For two decades now, executives in charge of organizational change have heard the same message from management experts: To achieve success, focus on the soft side of change – culture, leadership, and motivation. But is this advice correct? In a recent article, three experts from the Boston Consulting Group acknowledge the merits of this approach. But they also claim that it pushes the leadership pendulum too far in one direction and, by emphasizing intangibles, deprives leaders of reliable measures to gauge the success of their change efforts.
Effective change leadership, they say, requires a balanced approach that also emphasizes the not-so-fashionable hard aspects of change. That doesn’t mean you should ignore the soft elements; that would be a grave mistake. “However, if companies don’t pay attention to the hard issues first,” they say, “transformation programs will break down before the soft elements come into play.”
Hard-Change Success Factors
Based on their study of large-scale transformation in 225 companies, the experts identified four key factors to managing the hard side of change. By focusing on them rigorously, they say, you can develop a quantitative framework to determine your potential for success and when you may need to revise your change strategy.
- Project duration. The common assumption that long change projects are more likely to falter than shorter ones is inaccurate, claim these experts. Their research shows, in fact, that long projects that are reviewed frequently are less likely to lose momentum than short change projects without regular reviews. The time between reviews, therefore, is a better predictor of success than project duration.
Complex projects should be reviewed every two weeks to make sure they’re on track, say these experts. More familiar or straightforward projects can be assessed every six to eight weeks. “In our experience, the probability that change initiatives will run into trouble rises exponentially when the time between reviews exceeds eight weeks.” To gauge progress, executive reviews should focus not on day-to-day activities but, rather, on important milestones that will have a significant impact on the success of the project. “When a milestone looks as though it won’t be reached on time, the project team must try to understand why, take corrective actions, and learn from the experience to prevent problems from recurring.”
- Performance integrity. Research shows a direct correlation between the success of change efforts and the quality and cohesiveness of project teams. For this reason, executives in charge of change should personally interview candidates (based on recommendations from key colleagues) so they can construct teams with the right portfolio of skills, knowledge, and social networks. Once the project gets under way, team cohesion should be measured regularly by administering confidential surveys to solicit members’ opinions.
Executives should be especially selective when choosing team leaders, say these experts. Don’t focus just on managers who are competent and well liked (or who simply volunteer). Instead, look for leaders with problem-solving skills, organizational savvy, and a tolerance for ambiguity. One company studied, for example, used six criteria to evaluate the caliber of potential team members and rejected one-third of all candidates before finalizing its teams.
- Commitment to change.

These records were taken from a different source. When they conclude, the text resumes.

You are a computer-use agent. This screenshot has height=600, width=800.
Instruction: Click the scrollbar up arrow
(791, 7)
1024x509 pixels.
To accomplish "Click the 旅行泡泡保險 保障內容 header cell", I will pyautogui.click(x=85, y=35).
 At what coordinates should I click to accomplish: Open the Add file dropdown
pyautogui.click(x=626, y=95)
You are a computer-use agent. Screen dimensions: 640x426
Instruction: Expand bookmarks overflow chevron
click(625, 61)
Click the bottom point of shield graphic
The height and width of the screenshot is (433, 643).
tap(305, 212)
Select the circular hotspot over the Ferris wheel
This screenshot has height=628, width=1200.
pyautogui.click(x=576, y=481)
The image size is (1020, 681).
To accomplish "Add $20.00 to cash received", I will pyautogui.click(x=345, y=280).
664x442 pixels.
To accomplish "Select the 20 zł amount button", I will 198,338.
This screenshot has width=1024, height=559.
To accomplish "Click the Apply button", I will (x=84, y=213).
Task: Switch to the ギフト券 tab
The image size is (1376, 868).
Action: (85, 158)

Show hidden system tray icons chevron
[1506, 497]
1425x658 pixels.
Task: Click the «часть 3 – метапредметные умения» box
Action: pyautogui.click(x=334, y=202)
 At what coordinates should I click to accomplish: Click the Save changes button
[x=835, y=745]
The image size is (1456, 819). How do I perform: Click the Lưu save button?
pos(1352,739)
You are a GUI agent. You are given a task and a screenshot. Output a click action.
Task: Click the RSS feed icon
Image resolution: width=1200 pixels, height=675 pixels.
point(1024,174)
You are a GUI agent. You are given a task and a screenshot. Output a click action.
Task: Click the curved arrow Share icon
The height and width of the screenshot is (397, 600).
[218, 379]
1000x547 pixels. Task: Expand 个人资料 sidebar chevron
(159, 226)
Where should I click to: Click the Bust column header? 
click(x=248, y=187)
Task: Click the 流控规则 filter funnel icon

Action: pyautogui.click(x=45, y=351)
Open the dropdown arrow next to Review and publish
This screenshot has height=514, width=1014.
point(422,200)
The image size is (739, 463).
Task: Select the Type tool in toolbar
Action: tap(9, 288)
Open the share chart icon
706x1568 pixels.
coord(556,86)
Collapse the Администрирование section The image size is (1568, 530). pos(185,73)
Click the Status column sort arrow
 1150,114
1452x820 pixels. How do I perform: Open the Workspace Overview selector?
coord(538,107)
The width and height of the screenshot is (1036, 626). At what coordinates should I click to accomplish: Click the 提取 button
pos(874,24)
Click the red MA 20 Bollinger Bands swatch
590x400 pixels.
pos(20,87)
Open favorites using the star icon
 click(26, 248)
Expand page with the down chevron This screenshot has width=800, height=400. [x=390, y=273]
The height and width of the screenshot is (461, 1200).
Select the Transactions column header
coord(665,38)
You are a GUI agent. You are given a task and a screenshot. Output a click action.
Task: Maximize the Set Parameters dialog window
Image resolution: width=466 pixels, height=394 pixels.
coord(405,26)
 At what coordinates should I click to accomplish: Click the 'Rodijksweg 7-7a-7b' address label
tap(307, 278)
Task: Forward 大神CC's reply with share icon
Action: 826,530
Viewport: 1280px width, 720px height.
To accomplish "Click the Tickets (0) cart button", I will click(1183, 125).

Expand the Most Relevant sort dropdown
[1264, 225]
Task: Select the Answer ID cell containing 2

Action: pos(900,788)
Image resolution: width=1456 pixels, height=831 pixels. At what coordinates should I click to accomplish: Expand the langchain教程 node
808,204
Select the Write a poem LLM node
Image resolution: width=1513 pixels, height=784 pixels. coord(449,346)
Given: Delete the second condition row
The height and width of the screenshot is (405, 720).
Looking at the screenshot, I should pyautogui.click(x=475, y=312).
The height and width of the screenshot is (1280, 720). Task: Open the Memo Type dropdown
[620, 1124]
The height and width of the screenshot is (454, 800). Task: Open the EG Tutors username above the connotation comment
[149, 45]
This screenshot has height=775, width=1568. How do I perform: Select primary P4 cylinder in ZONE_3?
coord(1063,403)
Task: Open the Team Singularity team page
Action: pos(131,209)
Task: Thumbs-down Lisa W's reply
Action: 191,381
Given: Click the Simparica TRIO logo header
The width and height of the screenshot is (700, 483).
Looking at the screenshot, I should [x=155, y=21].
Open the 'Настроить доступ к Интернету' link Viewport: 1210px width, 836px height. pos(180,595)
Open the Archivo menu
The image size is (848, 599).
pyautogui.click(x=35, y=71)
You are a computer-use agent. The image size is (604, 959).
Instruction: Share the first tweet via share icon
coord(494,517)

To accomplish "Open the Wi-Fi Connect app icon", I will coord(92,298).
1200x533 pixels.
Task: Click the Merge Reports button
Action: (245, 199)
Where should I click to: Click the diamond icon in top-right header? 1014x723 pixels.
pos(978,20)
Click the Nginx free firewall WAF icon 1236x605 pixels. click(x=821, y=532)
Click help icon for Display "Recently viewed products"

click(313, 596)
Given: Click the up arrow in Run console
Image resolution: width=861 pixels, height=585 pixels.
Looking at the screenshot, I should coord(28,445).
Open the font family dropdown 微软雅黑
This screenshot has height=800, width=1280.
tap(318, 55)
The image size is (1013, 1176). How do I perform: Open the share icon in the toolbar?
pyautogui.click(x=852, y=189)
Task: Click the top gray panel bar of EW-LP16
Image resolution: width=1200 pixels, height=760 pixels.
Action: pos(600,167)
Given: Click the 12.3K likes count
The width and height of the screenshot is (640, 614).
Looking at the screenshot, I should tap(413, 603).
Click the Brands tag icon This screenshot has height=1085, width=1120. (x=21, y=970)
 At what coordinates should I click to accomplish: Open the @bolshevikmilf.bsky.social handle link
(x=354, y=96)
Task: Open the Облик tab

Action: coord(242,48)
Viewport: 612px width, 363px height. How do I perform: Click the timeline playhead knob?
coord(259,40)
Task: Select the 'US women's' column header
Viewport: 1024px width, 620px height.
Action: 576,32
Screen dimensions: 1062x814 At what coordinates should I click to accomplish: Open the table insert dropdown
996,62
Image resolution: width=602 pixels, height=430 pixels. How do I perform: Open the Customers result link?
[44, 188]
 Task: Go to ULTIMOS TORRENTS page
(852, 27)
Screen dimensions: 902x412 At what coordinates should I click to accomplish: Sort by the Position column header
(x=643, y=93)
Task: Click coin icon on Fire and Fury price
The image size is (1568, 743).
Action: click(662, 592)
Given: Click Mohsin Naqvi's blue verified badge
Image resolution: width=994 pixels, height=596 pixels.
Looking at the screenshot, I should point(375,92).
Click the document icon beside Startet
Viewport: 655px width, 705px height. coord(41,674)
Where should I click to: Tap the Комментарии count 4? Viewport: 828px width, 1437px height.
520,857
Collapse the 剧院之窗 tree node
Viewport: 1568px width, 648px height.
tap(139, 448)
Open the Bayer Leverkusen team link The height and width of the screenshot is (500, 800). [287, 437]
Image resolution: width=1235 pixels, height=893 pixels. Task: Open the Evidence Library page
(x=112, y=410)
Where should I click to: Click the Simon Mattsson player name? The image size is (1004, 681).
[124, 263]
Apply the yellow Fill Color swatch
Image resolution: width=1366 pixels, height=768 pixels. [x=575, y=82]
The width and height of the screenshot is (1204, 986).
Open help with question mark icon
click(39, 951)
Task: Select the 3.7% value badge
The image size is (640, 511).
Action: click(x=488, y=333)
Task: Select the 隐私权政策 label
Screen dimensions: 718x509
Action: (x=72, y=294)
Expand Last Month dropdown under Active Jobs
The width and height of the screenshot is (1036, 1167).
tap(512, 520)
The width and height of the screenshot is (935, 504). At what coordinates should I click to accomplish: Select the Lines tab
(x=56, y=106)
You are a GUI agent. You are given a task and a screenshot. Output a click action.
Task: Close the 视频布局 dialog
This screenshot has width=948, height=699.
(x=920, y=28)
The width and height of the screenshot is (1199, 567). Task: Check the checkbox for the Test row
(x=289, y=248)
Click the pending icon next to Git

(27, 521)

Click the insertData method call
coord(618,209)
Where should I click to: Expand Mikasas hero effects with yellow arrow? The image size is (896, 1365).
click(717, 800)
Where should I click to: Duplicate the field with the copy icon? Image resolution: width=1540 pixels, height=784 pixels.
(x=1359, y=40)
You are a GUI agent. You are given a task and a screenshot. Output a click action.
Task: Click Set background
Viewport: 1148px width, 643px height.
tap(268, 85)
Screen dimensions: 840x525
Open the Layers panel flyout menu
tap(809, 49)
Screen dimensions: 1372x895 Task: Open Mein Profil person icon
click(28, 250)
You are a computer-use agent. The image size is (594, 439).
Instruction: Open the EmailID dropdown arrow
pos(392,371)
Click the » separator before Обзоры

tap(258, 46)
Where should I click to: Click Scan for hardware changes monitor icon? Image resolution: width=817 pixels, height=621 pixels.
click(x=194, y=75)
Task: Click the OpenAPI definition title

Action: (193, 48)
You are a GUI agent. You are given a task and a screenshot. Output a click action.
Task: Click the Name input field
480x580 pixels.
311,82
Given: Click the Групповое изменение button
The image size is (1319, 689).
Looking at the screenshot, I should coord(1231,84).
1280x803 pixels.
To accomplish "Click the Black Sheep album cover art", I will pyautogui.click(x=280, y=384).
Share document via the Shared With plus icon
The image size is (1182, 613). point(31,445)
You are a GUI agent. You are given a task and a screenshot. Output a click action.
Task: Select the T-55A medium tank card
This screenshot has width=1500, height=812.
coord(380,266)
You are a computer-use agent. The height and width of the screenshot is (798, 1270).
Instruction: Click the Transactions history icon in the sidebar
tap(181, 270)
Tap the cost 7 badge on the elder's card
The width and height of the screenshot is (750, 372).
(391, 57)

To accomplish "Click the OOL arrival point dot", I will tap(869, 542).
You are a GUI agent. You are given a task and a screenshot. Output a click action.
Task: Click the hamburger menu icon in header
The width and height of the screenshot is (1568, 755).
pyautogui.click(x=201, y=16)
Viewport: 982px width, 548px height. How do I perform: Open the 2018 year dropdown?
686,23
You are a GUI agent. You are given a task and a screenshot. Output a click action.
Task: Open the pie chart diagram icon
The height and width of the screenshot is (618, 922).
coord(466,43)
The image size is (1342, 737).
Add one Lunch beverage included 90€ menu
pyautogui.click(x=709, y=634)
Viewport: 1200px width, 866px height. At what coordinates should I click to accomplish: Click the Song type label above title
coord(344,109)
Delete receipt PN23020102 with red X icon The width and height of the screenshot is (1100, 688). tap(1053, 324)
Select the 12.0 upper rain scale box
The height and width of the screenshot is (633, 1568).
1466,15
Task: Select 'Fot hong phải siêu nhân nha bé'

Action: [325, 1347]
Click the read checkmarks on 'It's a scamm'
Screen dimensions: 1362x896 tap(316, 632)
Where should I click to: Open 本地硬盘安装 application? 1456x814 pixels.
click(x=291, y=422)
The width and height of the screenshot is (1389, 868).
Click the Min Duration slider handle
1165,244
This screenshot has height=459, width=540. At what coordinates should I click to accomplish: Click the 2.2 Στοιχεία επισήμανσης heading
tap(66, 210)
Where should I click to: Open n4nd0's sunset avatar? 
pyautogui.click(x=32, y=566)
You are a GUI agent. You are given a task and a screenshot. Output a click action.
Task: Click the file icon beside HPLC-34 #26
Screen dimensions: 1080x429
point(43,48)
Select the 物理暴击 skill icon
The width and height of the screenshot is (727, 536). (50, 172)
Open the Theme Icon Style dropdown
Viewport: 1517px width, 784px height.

For change to take root, executives must win the backing of influential managers and constantly assess levels of enthusiasm among the people who must deal with the new systems or ways of working. Research shows, however, that many executives underestimate their power to build support for change, and they communicate too late or inconsistently. A good rule of thumb: “When you feel that you are talking up a change initiative at least three times more than you need to, your managers will feel that you are backing the transformation.”
Even simple efforts to reach out can turn employees into champions of change, claim these experts. Example: A major US energy producer was having problems gaining support from mid-level managers for a productivity improvement program. In a last-ditch effort, executives conducted one-on-one meetings to discuss the changes with managers and why the company might not survive without them. These frank discussions prompted project teams to demonstrate a series of quick wins, which gave the initiative a new lease on life.
- Work time and effort. If the changes you’re making require too much time and effort from staffers beyond their existing responsibilities, they’re likely to resist. Ideally, no one’s work load should increase more than 10 percent. If you go beyond that, these experts say, employee morale is likely to suffer and your resources may become overstretched, compromising both the change effort and normal operations.
To minimize these dangers, executives may have to take away some of the work of employees who will play key roles in the transformation. One way is to rid them of discretionary or nonessential responsibilities. Another way is to hire temporary workers to carry out routine activities until the change is complete. If the pressures of change are still too great, scale back your initiative. At one company studied, for example, the executive committee delayed 120 out of 250 subprojects, so that line managers could focus on high-priority changes.
Hard-Change Success Factors
When using measures like these, it’s important to remember that scores for the same project may vary widely among executives. But these differences are important in terms of the dialogue that it triggers, say these experts. “It provokes participants and engages them in debate over questions like ‘Why do we see the project in these different ways?’ and ‘What can we agree to do to ensure that the project will succeed?’” By using a quantitative framework for managing the hard side of change, these experts conclude, companies can create a common language and force the right discussions.